My 12 year journey in software collaboration
This week, I'm reflecting on a post I wrote in May 2013 after one month of working at GitHub.
This past Monday marked my first month at GitHub. It’s been an amazing experience. Instead of writing a long post, I’m going to try to boil it down to some of the highlights.
I joined a new team with Jon Hoyt. I’ll be working on business tools for the GitHub business folks, starting with solving problems for the amazing finance team.
There are so many smart, talented, funny, and fun-to-be-around people at GitHub. It’s one hell of a superhero team.
I’ve attended more baseball games in the last month than in the last 26 years of my life. The Giants are now my west coast team. (I still hold a special place in my heart for the Red Sox, though.)
Everything you hear GitHub speak about is entirely true. One of my biggest questions when interviewing was “what’s the catch?” Thus far, it’s even better than it appears on the outside.
My programming ability is improving at an incredible velocity. Everyone wants to help you, your code, your application, and your team ship beautiful code. (Emphasis on the ship.)
I’m excited to see where my first year takes me. This is going to be one hell of a year.
After 12 years at GitHub, one thing hasn’t changed: collaboration. I still get to work with some of the smartest, funniest, and most creative people around. We ship everything from GitHub Universe to hackathons, game jams, 3D printed Copilot heads, and wild demos. Sure, we don’t have our old seats at the Giants games anymore, but between Slack banter, Zoom calls, and meetups in our rebuilt San Francisco HQ, that same energy is still alive.

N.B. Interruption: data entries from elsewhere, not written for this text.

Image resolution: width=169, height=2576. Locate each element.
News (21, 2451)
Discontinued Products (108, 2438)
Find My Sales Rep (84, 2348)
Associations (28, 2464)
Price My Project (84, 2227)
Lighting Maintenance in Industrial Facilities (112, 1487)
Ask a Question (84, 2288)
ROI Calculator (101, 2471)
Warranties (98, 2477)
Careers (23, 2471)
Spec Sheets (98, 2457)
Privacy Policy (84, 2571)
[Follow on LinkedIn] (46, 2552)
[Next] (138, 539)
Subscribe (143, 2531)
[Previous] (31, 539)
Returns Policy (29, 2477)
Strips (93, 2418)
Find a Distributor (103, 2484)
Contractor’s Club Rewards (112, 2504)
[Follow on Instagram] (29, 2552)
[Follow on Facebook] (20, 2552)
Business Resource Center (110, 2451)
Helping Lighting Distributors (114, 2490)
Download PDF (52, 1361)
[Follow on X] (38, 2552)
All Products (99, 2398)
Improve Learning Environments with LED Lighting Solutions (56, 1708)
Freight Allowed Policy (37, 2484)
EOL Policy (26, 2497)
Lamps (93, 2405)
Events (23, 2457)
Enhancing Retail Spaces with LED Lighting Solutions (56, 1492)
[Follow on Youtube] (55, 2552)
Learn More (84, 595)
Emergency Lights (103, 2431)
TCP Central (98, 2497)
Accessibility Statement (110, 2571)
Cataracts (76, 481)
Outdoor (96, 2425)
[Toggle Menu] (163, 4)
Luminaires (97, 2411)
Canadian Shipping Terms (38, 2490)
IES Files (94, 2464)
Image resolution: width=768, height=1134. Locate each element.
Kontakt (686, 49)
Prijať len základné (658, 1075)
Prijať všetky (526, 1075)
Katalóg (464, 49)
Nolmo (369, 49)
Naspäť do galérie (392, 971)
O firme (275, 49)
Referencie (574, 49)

If you told me 12 years ago I’d still be here, in this role, working with millions of developers around the world, I probably would have laughed. It would have seemed impossible. Yet here we are, getting ready for our 11th GitHub Universe. I’ve been part of every single one, and the magic of collaboration still hits just as hard.
In this new era of AI and agents, the loop from idea to execution to feedback has never been faster, but we can still speed it up. Because at the end of the day, the best part of building together is seeing everyone’s reaction when they finally get to experience what you’ve made. I'll see you at GitHub Universe on Tuesday, October 28th at 9:00 AM PT.